ROBINSON BUTTE, Ore. – There’s one big piece of evidence that’s holding up investigators in the missing person’s case of Brandon Perdue, a Medford teen who was 18-years-old at the time of his disappearance.
And by “big” piece of evidence – that’s literal. It’s Perdue’s car.
The red 1998 Honda Civic still hasn’t been found since Perdue vanished on June 13, 2008. For investigators, something so large and typically so noticeable has been somewhat baffling with this case.
The lack of any substantial clues pointing to the car has essentially stopped this investigation in its tracks and stymied law enforcement from having any major leads on Perdue’s location.
"To be perfectly honest with you, I have no idea,” said Patrol Lieutenant Justin Ivens with the Medford Police Department. “That’s why it would benefit us so much if we could figure out… I think the key here is to figure out what happened to this vehicle.”
In a 2012 report by the Mail Tribune, Perdue was described as a troubled teen, known to take long drives into rural even leaving questionable messages on his Myspace page before he disappeared – including “I don’t want to be here anymore.”
“There are some messages that were left that there might be an indication of that he was thinking about harming himself,” said Lt. Ivens. “But as far as suspicious, as far as any type of criminal activity… there was none of that.”
Investigators say Perdue left the White City area after a fight with his girlfriend - last talking over the phone. His cell phone was last pinged somewhere around Robinson Butte, between Lake of the Woods and Fish Lake. Ultimately, it's an area too large to pinpoint an exact location without more help.
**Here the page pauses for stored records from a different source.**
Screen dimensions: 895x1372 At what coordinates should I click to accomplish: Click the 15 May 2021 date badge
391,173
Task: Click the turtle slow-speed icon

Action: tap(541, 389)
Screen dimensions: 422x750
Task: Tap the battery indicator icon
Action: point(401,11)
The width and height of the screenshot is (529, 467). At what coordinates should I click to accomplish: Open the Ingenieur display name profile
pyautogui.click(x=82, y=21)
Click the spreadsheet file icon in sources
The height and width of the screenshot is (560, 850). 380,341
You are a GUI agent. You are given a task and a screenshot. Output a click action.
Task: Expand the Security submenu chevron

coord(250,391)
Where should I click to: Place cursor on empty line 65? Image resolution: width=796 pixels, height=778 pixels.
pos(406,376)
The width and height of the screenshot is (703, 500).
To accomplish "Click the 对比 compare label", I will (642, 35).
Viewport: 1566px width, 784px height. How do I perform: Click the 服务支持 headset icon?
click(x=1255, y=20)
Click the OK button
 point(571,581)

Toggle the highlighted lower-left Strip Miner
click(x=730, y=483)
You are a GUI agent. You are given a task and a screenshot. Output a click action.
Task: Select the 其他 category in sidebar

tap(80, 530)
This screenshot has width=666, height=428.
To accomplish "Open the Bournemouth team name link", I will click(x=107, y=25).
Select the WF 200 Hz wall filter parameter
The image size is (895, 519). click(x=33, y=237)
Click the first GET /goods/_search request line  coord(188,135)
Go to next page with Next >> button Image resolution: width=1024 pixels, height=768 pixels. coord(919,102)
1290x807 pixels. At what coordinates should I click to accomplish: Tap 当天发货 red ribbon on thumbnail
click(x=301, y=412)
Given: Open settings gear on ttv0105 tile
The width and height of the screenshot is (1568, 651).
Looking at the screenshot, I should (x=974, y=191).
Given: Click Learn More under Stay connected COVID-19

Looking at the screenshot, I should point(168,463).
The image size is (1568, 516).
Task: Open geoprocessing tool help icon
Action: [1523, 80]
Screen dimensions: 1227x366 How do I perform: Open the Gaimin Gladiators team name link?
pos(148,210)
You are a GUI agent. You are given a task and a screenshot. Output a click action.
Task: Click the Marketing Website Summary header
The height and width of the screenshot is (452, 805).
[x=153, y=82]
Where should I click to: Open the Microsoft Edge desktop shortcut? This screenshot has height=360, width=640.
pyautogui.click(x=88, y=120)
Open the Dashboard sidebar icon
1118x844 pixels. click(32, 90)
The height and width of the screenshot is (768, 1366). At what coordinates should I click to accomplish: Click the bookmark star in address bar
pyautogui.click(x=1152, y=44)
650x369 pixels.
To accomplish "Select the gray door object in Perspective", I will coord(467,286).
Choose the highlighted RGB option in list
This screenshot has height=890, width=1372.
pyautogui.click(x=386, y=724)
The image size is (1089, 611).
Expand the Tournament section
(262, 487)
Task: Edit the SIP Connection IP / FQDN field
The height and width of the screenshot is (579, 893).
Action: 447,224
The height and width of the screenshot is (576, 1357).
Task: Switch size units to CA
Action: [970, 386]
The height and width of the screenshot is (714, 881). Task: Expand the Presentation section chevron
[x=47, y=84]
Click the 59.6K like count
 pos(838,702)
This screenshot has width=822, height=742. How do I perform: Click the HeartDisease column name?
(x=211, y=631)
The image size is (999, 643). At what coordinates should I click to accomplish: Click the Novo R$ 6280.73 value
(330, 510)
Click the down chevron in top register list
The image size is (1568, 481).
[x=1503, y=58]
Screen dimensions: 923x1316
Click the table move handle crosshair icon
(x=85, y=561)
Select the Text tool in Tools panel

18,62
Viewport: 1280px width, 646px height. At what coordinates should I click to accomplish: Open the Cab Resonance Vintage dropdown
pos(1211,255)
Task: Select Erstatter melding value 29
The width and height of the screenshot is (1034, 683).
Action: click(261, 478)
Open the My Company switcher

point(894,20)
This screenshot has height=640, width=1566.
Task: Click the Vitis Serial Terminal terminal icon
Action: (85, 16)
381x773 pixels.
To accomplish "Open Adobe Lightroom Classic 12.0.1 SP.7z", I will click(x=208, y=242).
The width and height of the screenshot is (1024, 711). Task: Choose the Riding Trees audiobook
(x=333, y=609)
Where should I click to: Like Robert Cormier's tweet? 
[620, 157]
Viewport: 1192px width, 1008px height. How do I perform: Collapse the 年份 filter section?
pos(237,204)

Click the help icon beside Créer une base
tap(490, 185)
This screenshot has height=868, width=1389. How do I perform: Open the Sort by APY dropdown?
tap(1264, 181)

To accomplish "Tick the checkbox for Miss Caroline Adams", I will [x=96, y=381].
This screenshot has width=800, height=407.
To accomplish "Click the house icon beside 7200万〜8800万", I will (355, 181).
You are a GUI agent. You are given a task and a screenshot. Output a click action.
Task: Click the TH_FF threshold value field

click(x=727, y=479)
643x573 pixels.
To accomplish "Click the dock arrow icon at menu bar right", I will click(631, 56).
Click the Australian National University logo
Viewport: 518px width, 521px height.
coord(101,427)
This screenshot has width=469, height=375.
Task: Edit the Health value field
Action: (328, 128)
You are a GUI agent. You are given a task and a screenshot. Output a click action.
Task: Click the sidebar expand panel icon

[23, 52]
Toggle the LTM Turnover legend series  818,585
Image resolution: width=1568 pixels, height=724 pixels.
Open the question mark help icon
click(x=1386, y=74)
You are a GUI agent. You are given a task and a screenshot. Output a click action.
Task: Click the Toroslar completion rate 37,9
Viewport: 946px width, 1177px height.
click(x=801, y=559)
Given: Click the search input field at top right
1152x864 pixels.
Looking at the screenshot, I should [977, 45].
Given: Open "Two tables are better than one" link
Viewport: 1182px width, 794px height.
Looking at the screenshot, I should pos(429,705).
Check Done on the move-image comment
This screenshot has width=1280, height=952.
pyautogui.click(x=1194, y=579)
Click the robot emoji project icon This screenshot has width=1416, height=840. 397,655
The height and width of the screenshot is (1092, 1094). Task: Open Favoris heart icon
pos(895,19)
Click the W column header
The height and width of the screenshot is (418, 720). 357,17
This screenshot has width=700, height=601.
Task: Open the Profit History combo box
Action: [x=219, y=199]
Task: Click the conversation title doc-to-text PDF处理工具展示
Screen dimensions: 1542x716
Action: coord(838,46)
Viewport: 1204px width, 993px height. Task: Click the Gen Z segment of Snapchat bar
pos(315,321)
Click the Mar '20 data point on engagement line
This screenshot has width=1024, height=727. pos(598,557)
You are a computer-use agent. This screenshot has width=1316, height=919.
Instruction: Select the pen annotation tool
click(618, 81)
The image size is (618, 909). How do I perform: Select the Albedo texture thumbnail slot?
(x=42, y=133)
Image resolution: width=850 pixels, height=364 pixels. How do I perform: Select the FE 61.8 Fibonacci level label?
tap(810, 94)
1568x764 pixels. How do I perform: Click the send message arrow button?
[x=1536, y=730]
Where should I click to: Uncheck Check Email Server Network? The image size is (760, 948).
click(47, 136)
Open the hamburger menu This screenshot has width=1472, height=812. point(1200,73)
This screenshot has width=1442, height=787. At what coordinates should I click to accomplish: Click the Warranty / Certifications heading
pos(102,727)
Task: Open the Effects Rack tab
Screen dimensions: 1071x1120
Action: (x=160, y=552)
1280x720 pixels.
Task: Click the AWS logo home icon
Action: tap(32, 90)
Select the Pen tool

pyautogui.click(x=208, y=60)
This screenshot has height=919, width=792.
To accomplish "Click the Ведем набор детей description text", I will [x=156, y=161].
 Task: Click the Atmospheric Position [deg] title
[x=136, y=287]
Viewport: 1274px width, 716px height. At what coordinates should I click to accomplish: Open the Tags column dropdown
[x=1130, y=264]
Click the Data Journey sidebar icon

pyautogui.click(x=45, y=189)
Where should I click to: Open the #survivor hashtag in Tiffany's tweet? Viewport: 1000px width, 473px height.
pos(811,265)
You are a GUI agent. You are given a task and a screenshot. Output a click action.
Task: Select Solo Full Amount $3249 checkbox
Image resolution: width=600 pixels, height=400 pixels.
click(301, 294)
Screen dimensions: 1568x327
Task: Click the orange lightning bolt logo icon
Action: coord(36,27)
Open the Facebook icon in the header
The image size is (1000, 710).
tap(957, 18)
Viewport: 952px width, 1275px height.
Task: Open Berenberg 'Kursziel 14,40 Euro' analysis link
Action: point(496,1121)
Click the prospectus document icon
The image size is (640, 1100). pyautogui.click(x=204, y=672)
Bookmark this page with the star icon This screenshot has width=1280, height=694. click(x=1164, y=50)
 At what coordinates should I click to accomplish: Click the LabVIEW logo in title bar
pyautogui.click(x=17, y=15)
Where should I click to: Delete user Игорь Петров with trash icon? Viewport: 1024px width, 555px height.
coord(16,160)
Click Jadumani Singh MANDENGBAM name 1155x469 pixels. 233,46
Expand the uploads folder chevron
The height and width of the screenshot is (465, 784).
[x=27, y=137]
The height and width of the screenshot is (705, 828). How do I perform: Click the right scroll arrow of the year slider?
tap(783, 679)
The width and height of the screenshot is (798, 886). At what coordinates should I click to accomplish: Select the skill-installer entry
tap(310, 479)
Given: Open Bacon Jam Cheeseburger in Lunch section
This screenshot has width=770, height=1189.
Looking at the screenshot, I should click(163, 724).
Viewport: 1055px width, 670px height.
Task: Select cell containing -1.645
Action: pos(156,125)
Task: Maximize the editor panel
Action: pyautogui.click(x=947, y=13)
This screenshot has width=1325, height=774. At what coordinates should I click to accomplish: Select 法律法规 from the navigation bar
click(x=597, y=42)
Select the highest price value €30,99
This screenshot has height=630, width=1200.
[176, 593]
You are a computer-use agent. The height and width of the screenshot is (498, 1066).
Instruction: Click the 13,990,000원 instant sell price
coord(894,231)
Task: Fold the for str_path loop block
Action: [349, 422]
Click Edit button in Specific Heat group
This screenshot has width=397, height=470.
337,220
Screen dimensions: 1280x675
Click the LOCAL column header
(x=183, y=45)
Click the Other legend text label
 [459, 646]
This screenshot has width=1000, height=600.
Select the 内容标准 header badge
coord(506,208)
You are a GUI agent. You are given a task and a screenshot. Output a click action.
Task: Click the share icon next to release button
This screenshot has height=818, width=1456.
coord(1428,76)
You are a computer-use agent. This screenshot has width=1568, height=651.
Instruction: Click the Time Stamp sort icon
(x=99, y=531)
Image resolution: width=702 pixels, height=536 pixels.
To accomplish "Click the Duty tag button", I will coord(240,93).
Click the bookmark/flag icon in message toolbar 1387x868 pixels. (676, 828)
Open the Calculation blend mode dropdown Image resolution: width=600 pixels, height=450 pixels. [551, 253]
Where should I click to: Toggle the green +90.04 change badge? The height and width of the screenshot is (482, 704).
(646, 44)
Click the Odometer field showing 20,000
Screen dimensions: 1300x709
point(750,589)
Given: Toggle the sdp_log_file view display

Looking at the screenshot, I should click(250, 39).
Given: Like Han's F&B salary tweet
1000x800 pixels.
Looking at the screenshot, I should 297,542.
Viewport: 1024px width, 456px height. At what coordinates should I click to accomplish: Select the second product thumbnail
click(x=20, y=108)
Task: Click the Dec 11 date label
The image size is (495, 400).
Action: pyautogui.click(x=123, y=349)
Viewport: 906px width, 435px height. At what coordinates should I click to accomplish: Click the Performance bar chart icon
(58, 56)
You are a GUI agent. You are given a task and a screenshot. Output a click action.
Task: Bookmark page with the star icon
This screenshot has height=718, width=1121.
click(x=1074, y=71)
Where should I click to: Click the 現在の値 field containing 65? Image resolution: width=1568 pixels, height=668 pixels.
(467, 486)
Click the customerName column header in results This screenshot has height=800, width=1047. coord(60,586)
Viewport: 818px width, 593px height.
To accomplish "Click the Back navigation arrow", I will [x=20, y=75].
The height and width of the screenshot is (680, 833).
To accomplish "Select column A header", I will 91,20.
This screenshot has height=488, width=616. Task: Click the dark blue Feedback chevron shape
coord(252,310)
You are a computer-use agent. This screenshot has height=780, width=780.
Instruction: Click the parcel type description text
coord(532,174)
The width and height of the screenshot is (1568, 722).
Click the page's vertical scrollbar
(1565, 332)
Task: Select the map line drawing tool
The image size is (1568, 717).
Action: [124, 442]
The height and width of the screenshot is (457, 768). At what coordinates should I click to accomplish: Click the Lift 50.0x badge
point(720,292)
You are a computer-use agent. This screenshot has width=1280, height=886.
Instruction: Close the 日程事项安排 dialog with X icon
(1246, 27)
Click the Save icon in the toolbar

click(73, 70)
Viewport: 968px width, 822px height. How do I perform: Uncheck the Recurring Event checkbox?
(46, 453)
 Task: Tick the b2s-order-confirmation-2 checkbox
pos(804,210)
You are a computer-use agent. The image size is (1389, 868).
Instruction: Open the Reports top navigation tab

“My belief is that this was a teenage kid that was kind of down on his luck at that particular time and looking for some help – and this is how he went about it,” Ivens continued. “It would sure be nice to try and figure out where he’s at.”
While there’s still no confirmation about Perdue, investigators are still holding out hope his car will turn up somewhere – even keeping the vehicle’s data stored in case anything ever pops up.
“We just checked last week, and this vehicle is still entered,” said Lt. Ivens.
“The plates have not been ran, the VIN has not been ran… it’s just a big mystery on where this car is at, and I think that’s ultimately the key.”